Unfortunately in the world of audio production the faster the better, so as to avoid crashes and glitches or latency loss in the middle of recordings. The top laptops for audio production we have looked at in this article all make for reasonably priced budget options.
The best value for money in our opinion would be the Alienware or the Razor Blade Stealth, each are gaming laptops with high-end graphics that have good sound processing capability, they have superior CPUs and great clock speeds and fair RAM and storage. They aren’t however exactly cheap.
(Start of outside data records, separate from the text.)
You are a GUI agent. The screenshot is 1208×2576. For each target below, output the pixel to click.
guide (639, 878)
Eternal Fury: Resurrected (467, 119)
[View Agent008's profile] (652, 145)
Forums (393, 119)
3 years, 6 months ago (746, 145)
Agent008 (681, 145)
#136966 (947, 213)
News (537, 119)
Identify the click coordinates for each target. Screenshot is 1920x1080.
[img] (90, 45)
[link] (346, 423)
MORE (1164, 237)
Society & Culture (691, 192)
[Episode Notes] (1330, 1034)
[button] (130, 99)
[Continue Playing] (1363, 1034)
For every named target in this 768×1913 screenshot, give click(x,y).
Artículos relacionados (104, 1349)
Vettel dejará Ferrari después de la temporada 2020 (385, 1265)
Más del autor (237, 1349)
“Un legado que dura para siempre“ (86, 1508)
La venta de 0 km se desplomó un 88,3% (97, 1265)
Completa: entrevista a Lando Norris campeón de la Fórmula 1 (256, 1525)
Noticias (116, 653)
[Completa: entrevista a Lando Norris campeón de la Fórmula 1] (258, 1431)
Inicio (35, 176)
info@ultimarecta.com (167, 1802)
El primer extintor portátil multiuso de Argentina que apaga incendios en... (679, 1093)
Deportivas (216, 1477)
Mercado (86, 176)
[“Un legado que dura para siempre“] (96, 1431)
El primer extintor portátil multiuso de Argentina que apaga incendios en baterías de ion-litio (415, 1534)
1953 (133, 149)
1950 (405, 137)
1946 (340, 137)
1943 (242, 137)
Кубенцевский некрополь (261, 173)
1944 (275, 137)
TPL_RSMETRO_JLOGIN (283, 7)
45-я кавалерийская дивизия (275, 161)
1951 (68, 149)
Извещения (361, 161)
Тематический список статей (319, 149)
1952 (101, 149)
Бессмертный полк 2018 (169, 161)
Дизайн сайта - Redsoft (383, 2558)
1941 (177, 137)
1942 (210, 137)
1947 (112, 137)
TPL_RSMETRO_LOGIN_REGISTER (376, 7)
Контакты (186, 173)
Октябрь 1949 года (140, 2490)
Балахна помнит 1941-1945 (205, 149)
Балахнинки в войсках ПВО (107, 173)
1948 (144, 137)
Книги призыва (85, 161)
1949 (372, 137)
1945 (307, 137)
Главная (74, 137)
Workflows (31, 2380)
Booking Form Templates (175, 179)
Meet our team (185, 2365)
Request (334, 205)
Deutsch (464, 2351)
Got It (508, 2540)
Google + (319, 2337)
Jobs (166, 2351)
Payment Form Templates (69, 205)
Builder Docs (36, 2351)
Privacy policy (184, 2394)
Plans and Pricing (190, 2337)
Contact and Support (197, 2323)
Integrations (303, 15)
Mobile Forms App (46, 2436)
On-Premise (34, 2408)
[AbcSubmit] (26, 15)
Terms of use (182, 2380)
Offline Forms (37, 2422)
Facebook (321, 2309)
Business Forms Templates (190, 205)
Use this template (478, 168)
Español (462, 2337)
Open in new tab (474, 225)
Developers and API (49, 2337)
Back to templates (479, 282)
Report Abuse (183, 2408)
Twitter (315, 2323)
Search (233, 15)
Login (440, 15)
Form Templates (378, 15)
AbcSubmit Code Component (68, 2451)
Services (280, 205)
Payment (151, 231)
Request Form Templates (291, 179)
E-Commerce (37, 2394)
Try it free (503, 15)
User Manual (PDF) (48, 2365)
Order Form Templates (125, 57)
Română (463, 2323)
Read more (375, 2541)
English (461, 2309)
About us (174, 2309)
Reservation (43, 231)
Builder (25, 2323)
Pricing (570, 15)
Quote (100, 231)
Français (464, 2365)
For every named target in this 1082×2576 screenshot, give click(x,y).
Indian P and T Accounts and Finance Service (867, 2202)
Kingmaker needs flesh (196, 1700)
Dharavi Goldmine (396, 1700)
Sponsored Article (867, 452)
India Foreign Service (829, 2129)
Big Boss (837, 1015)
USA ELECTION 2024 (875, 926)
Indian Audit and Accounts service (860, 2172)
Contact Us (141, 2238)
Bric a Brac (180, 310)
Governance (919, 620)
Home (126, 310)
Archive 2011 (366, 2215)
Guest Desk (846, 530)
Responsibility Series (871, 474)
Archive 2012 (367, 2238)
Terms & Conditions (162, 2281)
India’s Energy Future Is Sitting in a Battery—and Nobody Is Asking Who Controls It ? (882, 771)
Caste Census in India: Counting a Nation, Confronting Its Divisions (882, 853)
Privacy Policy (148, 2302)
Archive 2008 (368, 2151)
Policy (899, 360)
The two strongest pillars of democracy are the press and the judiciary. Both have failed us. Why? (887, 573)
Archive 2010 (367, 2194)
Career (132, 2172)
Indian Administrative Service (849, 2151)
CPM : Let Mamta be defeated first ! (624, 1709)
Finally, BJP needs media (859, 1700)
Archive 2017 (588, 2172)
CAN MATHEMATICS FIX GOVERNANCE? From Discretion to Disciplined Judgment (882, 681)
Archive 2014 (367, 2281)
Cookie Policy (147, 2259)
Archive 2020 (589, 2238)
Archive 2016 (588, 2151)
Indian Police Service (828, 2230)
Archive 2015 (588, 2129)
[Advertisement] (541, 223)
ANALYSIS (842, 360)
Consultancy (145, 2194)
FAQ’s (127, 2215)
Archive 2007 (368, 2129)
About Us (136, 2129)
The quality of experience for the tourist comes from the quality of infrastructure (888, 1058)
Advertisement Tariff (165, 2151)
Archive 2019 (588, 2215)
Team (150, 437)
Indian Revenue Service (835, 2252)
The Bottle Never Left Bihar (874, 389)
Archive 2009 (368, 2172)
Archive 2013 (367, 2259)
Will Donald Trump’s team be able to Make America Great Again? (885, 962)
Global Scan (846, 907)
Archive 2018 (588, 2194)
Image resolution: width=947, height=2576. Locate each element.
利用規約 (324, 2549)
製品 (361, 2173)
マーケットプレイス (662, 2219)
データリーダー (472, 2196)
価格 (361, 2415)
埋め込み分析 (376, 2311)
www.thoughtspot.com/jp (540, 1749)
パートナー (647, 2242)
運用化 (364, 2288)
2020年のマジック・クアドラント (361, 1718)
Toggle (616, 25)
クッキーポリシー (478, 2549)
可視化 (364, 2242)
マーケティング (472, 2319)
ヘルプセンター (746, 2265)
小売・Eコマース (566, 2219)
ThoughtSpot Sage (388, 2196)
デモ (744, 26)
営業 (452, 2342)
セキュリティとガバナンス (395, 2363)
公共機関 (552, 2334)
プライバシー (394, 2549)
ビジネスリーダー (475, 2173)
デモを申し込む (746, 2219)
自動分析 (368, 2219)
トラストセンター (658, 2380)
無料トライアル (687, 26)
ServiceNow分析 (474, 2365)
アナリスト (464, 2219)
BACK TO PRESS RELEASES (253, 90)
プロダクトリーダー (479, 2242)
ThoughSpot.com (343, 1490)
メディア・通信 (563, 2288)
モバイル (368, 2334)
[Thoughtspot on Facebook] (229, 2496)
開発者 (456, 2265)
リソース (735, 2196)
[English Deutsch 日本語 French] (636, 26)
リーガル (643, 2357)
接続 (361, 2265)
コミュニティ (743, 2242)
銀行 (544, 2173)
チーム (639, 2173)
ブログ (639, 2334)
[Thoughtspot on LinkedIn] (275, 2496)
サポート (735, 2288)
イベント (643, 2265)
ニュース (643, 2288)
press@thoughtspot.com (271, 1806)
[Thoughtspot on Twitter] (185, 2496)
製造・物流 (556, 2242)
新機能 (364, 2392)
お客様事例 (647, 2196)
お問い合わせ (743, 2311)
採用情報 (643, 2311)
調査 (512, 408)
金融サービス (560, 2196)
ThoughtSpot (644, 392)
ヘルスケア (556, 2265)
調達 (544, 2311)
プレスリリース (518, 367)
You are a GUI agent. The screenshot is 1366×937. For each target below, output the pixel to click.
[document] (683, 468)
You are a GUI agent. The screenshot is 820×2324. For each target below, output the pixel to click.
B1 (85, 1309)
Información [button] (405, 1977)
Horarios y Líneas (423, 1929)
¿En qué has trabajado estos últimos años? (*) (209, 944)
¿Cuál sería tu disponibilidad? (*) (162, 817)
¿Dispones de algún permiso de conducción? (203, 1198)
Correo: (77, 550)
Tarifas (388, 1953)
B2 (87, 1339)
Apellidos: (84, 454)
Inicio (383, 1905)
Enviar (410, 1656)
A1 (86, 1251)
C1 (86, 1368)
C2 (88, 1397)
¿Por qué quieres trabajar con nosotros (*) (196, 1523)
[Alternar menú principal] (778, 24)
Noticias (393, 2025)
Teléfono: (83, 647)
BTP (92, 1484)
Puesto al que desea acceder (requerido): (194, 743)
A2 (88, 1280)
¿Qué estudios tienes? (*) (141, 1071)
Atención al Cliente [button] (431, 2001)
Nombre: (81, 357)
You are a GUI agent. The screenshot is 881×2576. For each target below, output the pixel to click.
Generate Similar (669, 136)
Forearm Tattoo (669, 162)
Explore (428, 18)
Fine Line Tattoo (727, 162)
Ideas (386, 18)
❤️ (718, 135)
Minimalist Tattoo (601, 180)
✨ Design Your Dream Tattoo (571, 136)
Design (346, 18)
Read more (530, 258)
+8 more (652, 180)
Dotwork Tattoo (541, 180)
The cheapest option on our list is the tablet option, the Lenovo yoga book, but it only runs an Android operating system so won’t manage most full DAW. It makes for a good option if cash is of concern, for younger users and those just curiously branching out into songwriting. There are a decent amount of Apps that have great content for basic audio production. If your budget simply won’t stretch to the $1000 dollar mark this might be an ideal starting point for you.
Which Is Better For Music Production – Laptop or Desktop?
Ultimately a desktop is better for music production especially considering that they can be upgraded and built-on with relative ease. Though much more capable, they have their drawbacks meaning they need to be set up and remain where they are located. They are a worthy investment if you’re serious about setting up a home studio, however, we live in a modern world that is constantly on the move and being able to take your work with you is every bit as valuable.
If you already have a studio set-up a laptop for music production essential tools for taking those hours of endless editing home with you to be done in more comfortable surroundings.
There are some great laptops around which bring with them their smaller footprint and the convenience of being able to set up shop at a moments notice in any situation, however, the truly capable ones with the ideal set of specs can set you back in excess of $2500.
If you are investing in a new laptop that can specifically handle your DAW workloads you will need one with a good number of USB ports (ideally 3.0 or Thunderbolt), a great processor, fast memory speeds, 16+ GB of RAM and a decent amount of SSD storage.
There is a good chance you’ll have lots of programs and tabs open at the same time and you will need the ability to add at least 1 extra screen (many people use 2 or 3). These usage requirements use a lot of RAM and graphic power, respectively. I recommend getting at least 16GB RAM if at all possible.
Most important for audio processing is a CPU with fast single-core performance. This will allow you to get your mixes into a single file much quicker and process effects and chains without the CPU needing to wait, among many other benefits. 8th generation Intel i7 processors are the best, followed by Intel i5. 7th generation processors are also excellent.